Scientists at the National University of Singapore (NUS) have identified a simple DNA switch that enables tropical butterflies to alter the size of their wing eyespots in response to seasonal temperature variations. This discovery sheds light on how environmental sensitivity evolves in these insects and could have implications for understanding adaptation to climate change. The findings were published in the journal Nature Ecology & Evolution on October 24, 2025.
Tropical butterflies exhibit remarkable seasonal flexibility, known as plasticity, which allows them to survive in diverse environments. This ability often manifests through changes in colour and wing patterns, but the evolutionary origins of such adaptations have long puzzled researchers. The team, led by Professor Antónia Monteiro from the NUS Department of Biological Sciences, focused on the African butterfly, Bicyclus anynana, a species known for its striking differences between wet and dry seasons.
During the wet season, these butterflies develop larger eyespots, which reduce in size during the dry season. These variations enhance survival chances in each respective environment. Previous research indicated that the temperature at which caterpillars are raised significantly influences this size change, highlighting a unique response among the satyrid group of butterflies, characterized by their brown wings and distinctive eyespots.
In the latest study, the team pinpointed a master instruction gene called Antennapedia (Antp), which governs the development of eyespots in satyrid butterflies. They discovered that the activity of this gene varies with the temperature conditions experienced during the butterflies’ rearing. Disruption of the Antp gene in two different satyrid species led to a noticeable reduction in eyespot size, particularly when raised in warmer temperatures, confirming the gene’s role in seasonal size adjustments.
The research also unveiled a previously unknown DNA switch, referred to as a “promoter,” which is unique to satyrid butterflies. This switch activates the Antp gene specifically in the central cells of the eyespots. When the switch was disabled, the butterflies’ ability to adapt their eyespot size with temperature diminished, indicating that this genetic element plays a crucial role in the evolution of their seasonal adaptability.

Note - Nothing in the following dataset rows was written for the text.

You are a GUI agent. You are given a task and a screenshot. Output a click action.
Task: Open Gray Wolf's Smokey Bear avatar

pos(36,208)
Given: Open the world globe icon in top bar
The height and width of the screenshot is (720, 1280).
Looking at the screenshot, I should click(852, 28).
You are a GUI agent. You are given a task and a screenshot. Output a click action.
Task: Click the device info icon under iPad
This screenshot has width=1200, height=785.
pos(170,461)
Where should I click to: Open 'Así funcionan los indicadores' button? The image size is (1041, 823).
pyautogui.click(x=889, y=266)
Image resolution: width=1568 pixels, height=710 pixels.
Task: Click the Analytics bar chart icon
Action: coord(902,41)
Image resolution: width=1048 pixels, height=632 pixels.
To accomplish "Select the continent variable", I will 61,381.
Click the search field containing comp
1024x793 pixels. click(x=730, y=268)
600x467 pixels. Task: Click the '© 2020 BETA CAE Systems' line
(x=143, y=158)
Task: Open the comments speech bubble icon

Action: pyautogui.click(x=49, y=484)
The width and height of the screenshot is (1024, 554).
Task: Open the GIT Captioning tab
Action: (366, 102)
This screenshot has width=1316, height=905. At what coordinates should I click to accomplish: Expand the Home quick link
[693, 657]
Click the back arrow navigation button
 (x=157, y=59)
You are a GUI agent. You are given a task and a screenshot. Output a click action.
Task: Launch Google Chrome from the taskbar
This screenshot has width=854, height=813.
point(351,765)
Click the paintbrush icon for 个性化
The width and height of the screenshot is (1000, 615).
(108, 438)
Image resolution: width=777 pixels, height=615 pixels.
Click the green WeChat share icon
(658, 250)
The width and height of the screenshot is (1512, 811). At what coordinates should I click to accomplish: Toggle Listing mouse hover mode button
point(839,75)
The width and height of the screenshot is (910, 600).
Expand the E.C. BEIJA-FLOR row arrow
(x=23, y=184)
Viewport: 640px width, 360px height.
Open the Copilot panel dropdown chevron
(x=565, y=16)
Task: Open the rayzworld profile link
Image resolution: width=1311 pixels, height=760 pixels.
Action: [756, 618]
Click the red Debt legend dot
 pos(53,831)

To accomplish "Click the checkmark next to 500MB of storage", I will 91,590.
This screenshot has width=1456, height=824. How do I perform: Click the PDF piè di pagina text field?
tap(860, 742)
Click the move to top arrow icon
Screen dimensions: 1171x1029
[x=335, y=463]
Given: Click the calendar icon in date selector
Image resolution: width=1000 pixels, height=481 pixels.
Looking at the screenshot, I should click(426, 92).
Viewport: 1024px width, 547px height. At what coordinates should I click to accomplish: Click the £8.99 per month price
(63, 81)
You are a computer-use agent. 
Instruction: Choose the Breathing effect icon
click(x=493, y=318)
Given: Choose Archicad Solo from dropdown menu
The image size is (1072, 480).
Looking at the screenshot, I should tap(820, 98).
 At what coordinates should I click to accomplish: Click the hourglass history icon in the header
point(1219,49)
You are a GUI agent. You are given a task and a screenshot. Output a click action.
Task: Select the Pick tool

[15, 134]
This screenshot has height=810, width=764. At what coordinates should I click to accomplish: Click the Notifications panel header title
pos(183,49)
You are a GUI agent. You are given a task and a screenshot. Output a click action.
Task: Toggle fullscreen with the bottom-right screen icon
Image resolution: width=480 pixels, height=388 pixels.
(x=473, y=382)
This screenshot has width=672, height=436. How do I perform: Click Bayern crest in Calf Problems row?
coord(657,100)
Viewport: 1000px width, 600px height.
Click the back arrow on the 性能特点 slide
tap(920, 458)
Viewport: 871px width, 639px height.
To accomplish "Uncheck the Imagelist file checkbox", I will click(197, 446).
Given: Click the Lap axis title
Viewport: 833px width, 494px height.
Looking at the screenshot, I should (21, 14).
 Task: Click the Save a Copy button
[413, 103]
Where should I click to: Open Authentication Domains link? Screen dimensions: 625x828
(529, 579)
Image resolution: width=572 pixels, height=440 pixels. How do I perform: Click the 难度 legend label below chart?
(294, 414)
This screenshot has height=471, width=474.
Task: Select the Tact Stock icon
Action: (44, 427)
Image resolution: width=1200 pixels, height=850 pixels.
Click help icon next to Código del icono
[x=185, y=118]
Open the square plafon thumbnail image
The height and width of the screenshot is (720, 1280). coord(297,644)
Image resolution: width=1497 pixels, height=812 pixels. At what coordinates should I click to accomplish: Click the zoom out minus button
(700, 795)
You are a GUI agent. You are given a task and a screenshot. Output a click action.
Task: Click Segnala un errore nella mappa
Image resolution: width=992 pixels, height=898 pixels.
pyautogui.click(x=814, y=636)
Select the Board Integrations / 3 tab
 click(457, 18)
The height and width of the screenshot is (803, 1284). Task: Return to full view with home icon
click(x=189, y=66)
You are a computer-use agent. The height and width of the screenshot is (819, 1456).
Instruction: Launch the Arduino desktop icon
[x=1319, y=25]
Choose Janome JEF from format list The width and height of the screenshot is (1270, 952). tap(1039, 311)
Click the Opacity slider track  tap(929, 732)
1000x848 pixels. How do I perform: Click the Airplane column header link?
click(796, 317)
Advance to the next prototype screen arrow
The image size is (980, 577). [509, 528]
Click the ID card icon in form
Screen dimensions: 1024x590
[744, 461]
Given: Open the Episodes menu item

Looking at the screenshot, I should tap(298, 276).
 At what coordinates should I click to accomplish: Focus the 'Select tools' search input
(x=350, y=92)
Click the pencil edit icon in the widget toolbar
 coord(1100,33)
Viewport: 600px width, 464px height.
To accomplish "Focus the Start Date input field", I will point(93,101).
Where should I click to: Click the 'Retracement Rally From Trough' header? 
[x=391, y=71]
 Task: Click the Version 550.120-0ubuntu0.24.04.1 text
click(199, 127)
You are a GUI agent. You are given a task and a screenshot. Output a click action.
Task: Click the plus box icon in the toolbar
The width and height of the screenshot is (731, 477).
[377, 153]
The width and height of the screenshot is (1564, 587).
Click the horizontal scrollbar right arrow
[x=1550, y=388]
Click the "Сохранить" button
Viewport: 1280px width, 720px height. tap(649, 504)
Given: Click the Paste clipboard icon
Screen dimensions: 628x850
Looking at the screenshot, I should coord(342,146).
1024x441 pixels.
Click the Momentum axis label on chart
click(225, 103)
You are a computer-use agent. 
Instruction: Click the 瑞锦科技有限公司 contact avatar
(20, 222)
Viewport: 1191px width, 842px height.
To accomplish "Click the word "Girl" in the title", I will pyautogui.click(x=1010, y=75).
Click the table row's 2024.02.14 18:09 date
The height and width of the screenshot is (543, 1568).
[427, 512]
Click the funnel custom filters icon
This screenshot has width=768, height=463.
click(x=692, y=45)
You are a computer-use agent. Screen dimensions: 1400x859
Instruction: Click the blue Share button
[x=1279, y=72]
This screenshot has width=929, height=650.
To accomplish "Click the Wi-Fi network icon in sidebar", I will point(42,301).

Dr. Tian Shen, the lead author of the study, remarked on the significance of the findings, stating, “It is striking that a simple genetic switch can underlie complex environmental sensitivity across a broad group of insects. These findings open the door to future research into the roles such switches play in shaping adaptations, and to insights that could inform conservation in a changing climate.”
This research not only enhances our understanding of butterfly adaptation but also highlights the intricate connections between genetics and environmental changes. As climate change continues to affect ecosystems worldwide, insights from studies like this could be vital for conservation efforts aimed at protecting vulnerable species.